* Material supplied:
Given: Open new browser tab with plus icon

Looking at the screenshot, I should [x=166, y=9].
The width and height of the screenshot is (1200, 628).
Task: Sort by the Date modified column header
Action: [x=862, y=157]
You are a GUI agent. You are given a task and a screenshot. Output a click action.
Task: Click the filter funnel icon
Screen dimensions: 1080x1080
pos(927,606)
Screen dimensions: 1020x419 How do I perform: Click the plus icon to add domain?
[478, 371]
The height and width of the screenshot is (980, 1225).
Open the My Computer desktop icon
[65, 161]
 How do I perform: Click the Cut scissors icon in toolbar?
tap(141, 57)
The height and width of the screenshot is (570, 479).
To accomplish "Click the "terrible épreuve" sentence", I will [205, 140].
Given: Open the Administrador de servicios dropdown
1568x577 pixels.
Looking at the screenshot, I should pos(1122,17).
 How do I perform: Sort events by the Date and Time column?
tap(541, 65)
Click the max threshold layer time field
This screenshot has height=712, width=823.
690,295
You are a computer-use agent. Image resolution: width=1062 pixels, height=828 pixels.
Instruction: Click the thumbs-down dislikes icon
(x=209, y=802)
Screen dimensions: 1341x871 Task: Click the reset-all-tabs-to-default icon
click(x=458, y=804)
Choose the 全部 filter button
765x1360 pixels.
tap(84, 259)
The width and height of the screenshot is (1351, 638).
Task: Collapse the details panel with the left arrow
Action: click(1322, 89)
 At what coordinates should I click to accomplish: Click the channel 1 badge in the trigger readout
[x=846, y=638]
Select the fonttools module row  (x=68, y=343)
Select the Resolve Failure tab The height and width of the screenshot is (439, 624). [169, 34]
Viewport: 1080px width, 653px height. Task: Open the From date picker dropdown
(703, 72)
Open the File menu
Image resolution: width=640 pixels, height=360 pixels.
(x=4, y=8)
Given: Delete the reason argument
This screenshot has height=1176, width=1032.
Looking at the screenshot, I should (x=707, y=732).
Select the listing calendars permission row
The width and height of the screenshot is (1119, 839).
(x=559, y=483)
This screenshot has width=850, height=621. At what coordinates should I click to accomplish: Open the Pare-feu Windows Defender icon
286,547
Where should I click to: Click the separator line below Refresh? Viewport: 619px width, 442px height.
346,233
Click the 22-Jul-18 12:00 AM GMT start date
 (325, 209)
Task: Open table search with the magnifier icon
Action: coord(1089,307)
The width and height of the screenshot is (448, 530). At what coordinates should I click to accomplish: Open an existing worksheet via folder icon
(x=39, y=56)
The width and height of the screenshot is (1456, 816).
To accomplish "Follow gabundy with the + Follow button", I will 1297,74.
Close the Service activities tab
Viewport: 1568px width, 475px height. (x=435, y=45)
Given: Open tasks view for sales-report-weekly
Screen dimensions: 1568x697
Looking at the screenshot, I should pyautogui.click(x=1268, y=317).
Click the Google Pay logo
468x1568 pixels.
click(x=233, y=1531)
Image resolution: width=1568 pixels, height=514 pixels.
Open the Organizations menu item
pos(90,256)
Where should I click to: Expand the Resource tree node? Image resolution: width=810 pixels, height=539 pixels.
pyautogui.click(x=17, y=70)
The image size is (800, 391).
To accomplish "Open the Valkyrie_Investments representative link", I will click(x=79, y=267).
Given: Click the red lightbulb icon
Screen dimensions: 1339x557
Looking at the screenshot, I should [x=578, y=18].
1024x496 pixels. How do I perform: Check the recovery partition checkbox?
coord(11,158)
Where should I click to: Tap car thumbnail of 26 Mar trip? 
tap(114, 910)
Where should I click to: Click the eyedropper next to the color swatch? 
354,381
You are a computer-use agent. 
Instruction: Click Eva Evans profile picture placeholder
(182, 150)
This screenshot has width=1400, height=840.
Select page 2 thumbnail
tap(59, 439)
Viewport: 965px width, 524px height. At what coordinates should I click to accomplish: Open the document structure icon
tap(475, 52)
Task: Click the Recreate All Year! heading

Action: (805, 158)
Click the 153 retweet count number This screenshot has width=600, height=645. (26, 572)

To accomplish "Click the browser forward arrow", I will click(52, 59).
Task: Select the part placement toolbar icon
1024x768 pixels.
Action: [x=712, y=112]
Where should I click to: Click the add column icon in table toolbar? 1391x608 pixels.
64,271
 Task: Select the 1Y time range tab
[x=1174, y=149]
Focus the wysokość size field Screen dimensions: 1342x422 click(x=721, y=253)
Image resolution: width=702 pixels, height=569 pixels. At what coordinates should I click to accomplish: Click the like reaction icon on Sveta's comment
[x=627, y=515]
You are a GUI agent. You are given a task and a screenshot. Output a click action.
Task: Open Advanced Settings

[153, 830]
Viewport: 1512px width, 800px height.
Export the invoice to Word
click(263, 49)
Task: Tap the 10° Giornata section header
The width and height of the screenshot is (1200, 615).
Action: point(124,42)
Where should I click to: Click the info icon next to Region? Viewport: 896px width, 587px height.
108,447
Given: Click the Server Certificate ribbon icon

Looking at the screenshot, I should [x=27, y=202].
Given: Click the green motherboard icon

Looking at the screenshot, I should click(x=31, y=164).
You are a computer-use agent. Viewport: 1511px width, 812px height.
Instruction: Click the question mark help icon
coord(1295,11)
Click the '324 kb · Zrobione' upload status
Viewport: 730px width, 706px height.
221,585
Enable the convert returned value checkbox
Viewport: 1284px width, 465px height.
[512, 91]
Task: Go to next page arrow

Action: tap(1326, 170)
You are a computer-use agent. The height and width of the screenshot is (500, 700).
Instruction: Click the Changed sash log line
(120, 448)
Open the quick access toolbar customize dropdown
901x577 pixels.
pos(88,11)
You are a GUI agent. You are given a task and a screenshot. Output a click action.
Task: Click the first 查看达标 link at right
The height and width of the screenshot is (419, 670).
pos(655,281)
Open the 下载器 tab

* Task prompt:
Would you please give the data above again, exactly as it appears?

* Response to the task:
Given: Open new browser tab with plus icon

Looking at the screenshot, I should [x=166, y=9].
The width and height of the screenshot is (1200, 628).
Task: Sort by the Date modified column header
Action: [x=862, y=157]
You are a GUI agent. You are given a task and a screenshot. Output a click action.
Task: Click the filter funnel icon
Screen dimensions: 1080x1080
pos(927,606)
Screen dimensions: 1020x419 How do I perform: Click the plus icon to add domain?
[478, 371]
The height and width of the screenshot is (980, 1225).
Open the My Computer desktop icon
[65, 161]
 How do I perform: Click the Cut scissors icon in toolbar?
tap(141, 57)
The height and width of the screenshot is (570, 479).
To accomplish "Click the "terrible épreuve" sentence", I will [205, 140].
Given: Open the Administrador de servicios dropdown
1568x577 pixels.
Looking at the screenshot, I should pos(1122,17).
 How do I perform: Sort events by the Date and Time column?
tap(541, 65)
Click the max threshold layer time field
This screenshot has height=712, width=823.
690,295
You are a computer-use agent. Image resolution: width=1062 pixels, height=828 pixels.
Instruction: Click the thumbs-down dislikes icon
(x=209, y=802)
Screen dimensions: 1341x871 Task: Click the reset-all-tabs-to-default icon
click(x=458, y=804)
Choose the 全部 filter button
765x1360 pixels.
tap(84, 259)
The width and height of the screenshot is (1351, 638).
Task: Collapse the details panel with the left arrow
Action: click(1322, 89)
 At what coordinates should I click to accomplish: Click the channel 1 badge in the trigger readout
[x=846, y=638]
Select the fonttools module row  (x=68, y=343)
Select the Resolve Failure tab The height and width of the screenshot is (439, 624). [169, 34]
Viewport: 1080px width, 653px height. Task: Open the From date picker dropdown
(703, 72)
Open the File menu
Image resolution: width=640 pixels, height=360 pixels.
(x=4, y=8)
Given: Delete the reason argument
This screenshot has height=1176, width=1032.
Looking at the screenshot, I should (x=707, y=732).
Select the listing calendars permission row
The width and height of the screenshot is (1119, 839).
(x=559, y=483)
This screenshot has width=850, height=621. At what coordinates should I click to accomplish: Open the Pare-feu Windows Defender icon
286,547
Where should I click to: Click the separator line below Refresh? Viewport: 619px width, 442px height.
346,233
Click the 22-Jul-18 12:00 AM GMT start date
 (325, 209)
Task: Open table search with the magnifier icon
Action: coord(1089,307)
The width and height of the screenshot is (448, 530). At what coordinates should I click to accomplish: Open an existing worksheet via folder icon
(x=39, y=56)
The width and height of the screenshot is (1456, 816).
To accomplish "Follow gabundy with the + Follow button", I will 1297,74.
Close the Service activities tab
Viewport: 1568px width, 475px height. (x=435, y=45)
Given: Open tasks view for sales-report-weekly
Screen dimensions: 1568x697
Looking at the screenshot, I should pyautogui.click(x=1268, y=317).
Click the Google Pay logo
468x1568 pixels.
click(x=233, y=1531)
Image resolution: width=1568 pixels, height=514 pixels.
Open the Organizations menu item
pos(90,256)
Where should I click to: Expand the Resource tree node? Image resolution: width=810 pixels, height=539 pixels.
pyautogui.click(x=17, y=70)
The image size is (800, 391).
To accomplish "Open the Valkyrie_Investments representative link", I will click(x=79, y=267).
Given: Click the red lightbulb icon
Screen dimensions: 1339x557
Looking at the screenshot, I should [x=578, y=18].
1024x496 pixels. How do I perform: Check the recovery partition checkbox?
coord(11,158)
Where should I click to: Tap car thumbnail of 26 Mar trip? 
tap(114, 910)
Where should I click to: Click the eyedropper next to the color swatch? 
354,381
You are a computer-use agent. 
Instruction: Click Eva Evans profile picture placeholder
(182, 150)
This screenshot has width=1400, height=840.
Select page 2 thumbnail
tap(59, 439)
Viewport: 965px width, 524px height. At what coordinates should I click to accomplish: Open the document structure icon
tap(475, 52)
Task: Click the Recreate All Year! heading

Action: (805, 158)
Click the 153 retweet count number This screenshot has width=600, height=645. (26, 572)

To accomplish "Click the browser forward arrow", I will click(52, 59).
Task: Select the part placement toolbar icon
1024x768 pixels.
Action: [x=712, y=112]
Where should I click to: Click the add column icon in table toolbar? 1391x608 pixels.
64,271
 Task: Select the 1Y time range tab
[x=1174, y=149]
Focus the wysokość size field Screen dimensions: 1342x422 click(x=721, y=253)
Image resolution: width=702 pixels, height=569 pixels. At what coordinates should I click to accomplish: Click the like reaction icon on Sveta's comment
[x=627, y=515]
You are a GUI agent. You are given a task and a screenshot. Output a click action.
Task: Open Advanced Settings

[153, 830]
Viewport: 1512px width, 800px height.
Export the invoice to Word
click(263, 49)
Task: Tap the 10° Giornata section header
The width and height of the screenshot is (1200, 615).
Action: point(124,42)
Where should I click to: Click the info icon next to Region? Viewport: 896px width, 587px height.
108,447
Given: Click the Server Certificate ribbon icon

Looking at the screenshot, I should [x=27, y=202].
Given: Click the green motherboard icon

Looking at the screenshot, I should click(x=31, y=164).
You are a computer-use agent. Viewport: 1511px width, 812px height.
Instruction: Click the question mark help icon
coord(1295,11)
Click the '324 kb · Zrobione' upload status
Viewport: 730px width, 706px height.
221,585
Enable the convert returned value checkbox
Viewport: 1284px width, 465px height.
[512, 91]
Task: Go to next page arrow

Action: tap(1326, 170)
You are a computer-use agent. The height and width of the screenshot is (500, 700).
Instruction: Click the Changed sash log line
(120, 448)
Open the quick access toolbar customize dropdown
901x577 pixels.
pos(88,11)
You are a GUI agent. You are given a task and a screenshot. Output a click action.
Task: Click the first 查看达标 link at right
The height and width of the screenshot is (419, 670).
pos(655,281)
Open the 下载器 tab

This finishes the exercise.